Colombia termina cada semana con un nuevo “deporte nacional”, a veces son los goles de unos, después los saltos de otra, o el ciclismo y sus giros europeos. Y no está del todo mal, aquí las glorias son colectivas y después cada quien que mire cómo logra terminar el día.

Pero hay un deporte que últimamente ha tomado más fuerza: las marchas. Por la vida, por la paz, contra la Farc, por los secuestrados, por aquellos, por estos, por el matrimonio igualitario, por el mar perdido, por la solidaridad; por lo que sea.

“Por un país con dignidad”, fue el nombre de la marcha organizada por el Centro Democrático y el expresidente Álvaro Uribe el pasado 7 de agosto, porque el supuesto “terrorismo crecido” y los “atentados recurrentes contra la aviación militar”.

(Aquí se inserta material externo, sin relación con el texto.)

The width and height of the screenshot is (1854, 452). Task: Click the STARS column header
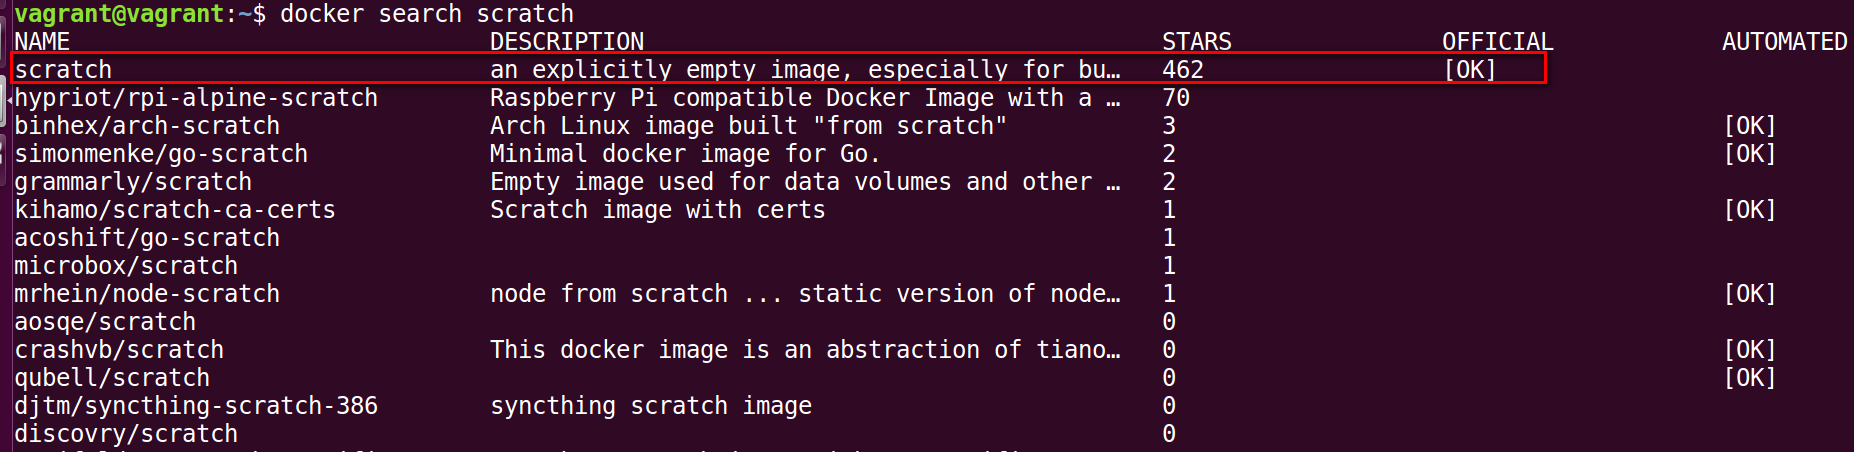click(1197, 42)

¿Por cuál dignidad, queridos?

¿La de las familias de los 4567 falsos positivos asesinados por militares?

¿La de los desaparecidos de la operación Orión enterrados en La Escombrera de Medellín?

De las últimas diez marchas similares convocadas por el uribismo, desafortunadamente está ha sido la más concurrida: peligrosa y tóxica mezcla de patrioterismo, proselitismo, cortinas de humo y miedos enlatados (las Farc y su inconmensurable estupidez política contribuyen mucho a estos fenómenos).

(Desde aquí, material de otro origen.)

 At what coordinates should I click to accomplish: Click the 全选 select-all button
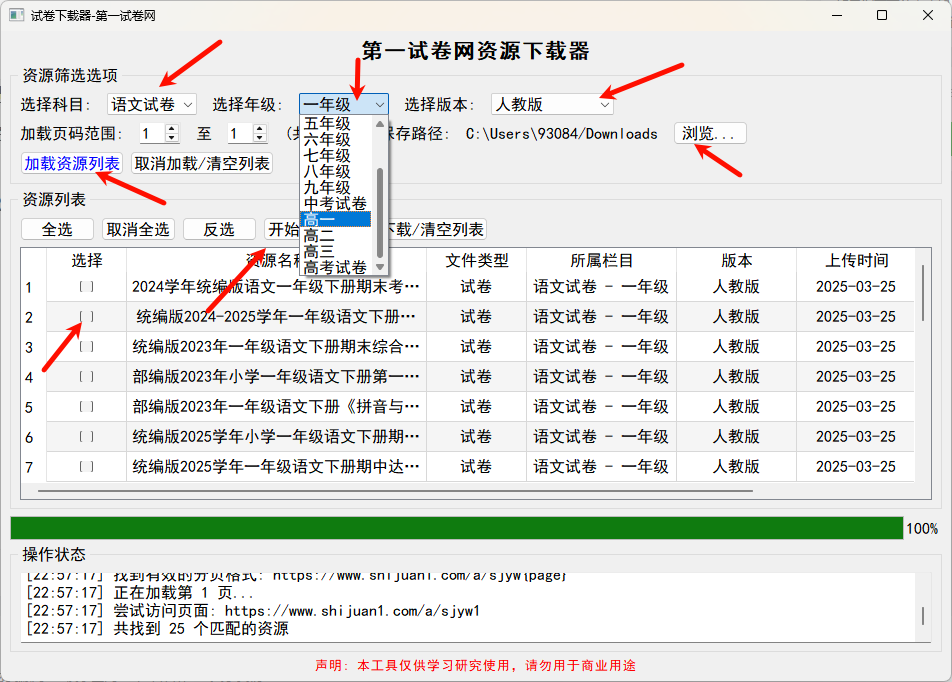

Estamos a tres meses de las elecciones regionales y una de las graves consecuencias de estas manifestaciones es incrementar el caudal político del CD en regiones como Antioquia, y dejarnos, por ejemplo, de alcalde de Medellín a un tipo irrelevante e inexperto como Juan Carlos Vélez.

¿Marchas?, la única gran marcha debería ser el 25 de octubre, cuando los colombianos salgan a votar tranquilamente por hombres y mujeres preparados para liderar, gerenciar y administrar centros urbanos y departamentos; no por una secta de “dignos” políticos de carnitas y huesitos, de miedos y debacles.